Contesta in questa sede il ricorrente, con motivo unico, la violazione di legge ed, in particolare, del D.Lgs. n. 74 del 2000, artt. 2 e 10 quater, nonchè dell’art. 2639 c.c.. Assume al riguardo che essendo egli amministratore di fatto non avrebbe potuto essere chiamato a rispondere dei reati in questione avendo essi natura propria e non potendo valere nella specie l’equiparazione prevista dalla disposizione dell’art. 2639 c.c., come da ultimo modificato riferendosi tale disposizione solo ai reati societari.

Il ricorrente ha fatto successivamente pervenire memoria difensiva con la quale ribadisce le ragioni indicate nel motivo di ricorso.

Il ricorso è infondato.

Rispetto alla questione sollevata dal ricorrente, occorre rilevare che questa Sezione, anche di recente, ha avuto modo di puntualizzare che le disposizioni del D.Lgs. n. 74 del 2000, debbano trovare applicazione anche per l’amministratore di fatto della società (sentenza n. 23425 del 10 giugno 2011).
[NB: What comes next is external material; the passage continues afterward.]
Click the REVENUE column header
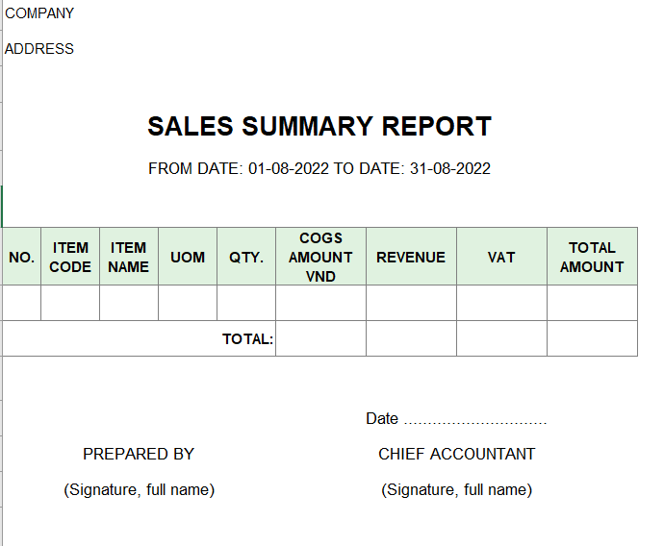664x546 pixels. click(x=411, y=257)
Sono state evidenziate nell’occasione i riferimenti giurisprudenziali e le premesse normative del ragionamento evidenziando, tra le altre, il D.Lgs. 18 dicembre 1997, n. 472, art. 11, (Disposizioni generali in materia di sanzioni amministrative per le violazioni di norme tributarie, a norma della L. n. 23 dicembre 1996, n. 662, art. 3, comma 133) il quale già prevede che: "Nei casi in cui una violazione che abbia inciso sulla determinazione o sul pagamento del tributo è commessa dal dipendente o dal rappresentante legale…… o dall’amministratore, anche di fatto, di società, associazione od ente, con o senza personalità giuridica, nell’esercizio delle sue funzioni o incombenze, la persona fisica, la società, l’associazione o l’ente nell’interesse dei quali ha agito l’autore della violazione sono obbligati al pagamento di una somma pari alla sanzione irrogata, salvo il diritto di regresso secondo le disposizioni vigenti"; il D.P.R. 22 luglio 1998, n. 322, art. 1, comma 4, (Redazione e sottoscrizione delle dichiarazioni in materia di imposte sui redditi e di I.R.A.P). secondo cui "La dichiarazione dei soggetti diversi dalle persone fisiche è sottoscritta, a pena di nullità, dal rappresentante legale, e in mancanza da chi ne ha l’amministrazione anche (li fatto"; rimasto invariato, quanto al riferimento a quest’ultima figura, anche con le modifiche apportate dal D.P.R. 7 dicembre 2001, n. 435.

Ed anche Sez. 5 civ. 11.4.2008 n. 9496 ha riconosciuto legittimo il recupero dell’IVA relativa ad operazioni inesistenti quando l’autore della fatturazione di operazioni inesistenti si identifica con l’effettivo amministratore di fatto della società".

Del resto – e, coerentemente, si può aggiungere – anche il D.Lgs. n. 74 del 2000, art. 1, lett. e), ha "riguardo ai fatti commessi da chi agisce in qualità di amministratore…." e questa stessa Sezione ha già puntualizzato come con tale espressione si debba ricomprendere tra i destinatari degli obblighi anche a colui che di fatto svolge funzioni di amministratore di una società o di un ente economico il quale, per conseguenza, è responsabile di tutti gli obblighi che incombono agli amministratori,e può essere direttamente chiamato a rispondere, quindi, dei reati indicati dal citato D.Lgs. (Sez. 3, Sentenza n. 28678 del 2004).

Alla luce di quanto detto sembra senz’altro da condividere l’assunto di questa Sezione secondo cui l’art. 2639 c.c., (Estensione delle qualifiche soggettive). come modificato dal D.Lgs. 11 aprile 2002, n. 61., che recita: "al soggetto formalmente investito della qualifica o titolare della funzione prevista dalla legge civile è equiparato sia chi è tenuto a svolgere la stessa funzione, diversamente qualificata, sia chi esercita in modo continuativo e significativo i poteri tipici inerenti alla qualifica o alla funzione" ha nomiate in relazione ai reati societari un principio di carattere generale che, a questo punto, diviene irragionevole escludere proprio per i reati in esame.

Nè possono essere in ogni caso trascurate le disposizioni sul concorso nel reato proprio certamente richiamabili in un contesto finalizzato alla elusione degli obblighi tributari di spessore e consistenza tale rispetto ai fatti in esame da giustificare l’ipotesi del reato associativo.

Ne consegue il rigetto del ricorso e la condanna del ricorrente al pagamento delle spese di giudizio.

P.Q.M.

LA CORTE SUPREMA DI CASSAZIONE Rigetta il ricorso e condanna il ricorrente al pagamento delle spese processuali.

Testo non ufficiale. La sola stampa del bollettino ufficiale ha carattere legale.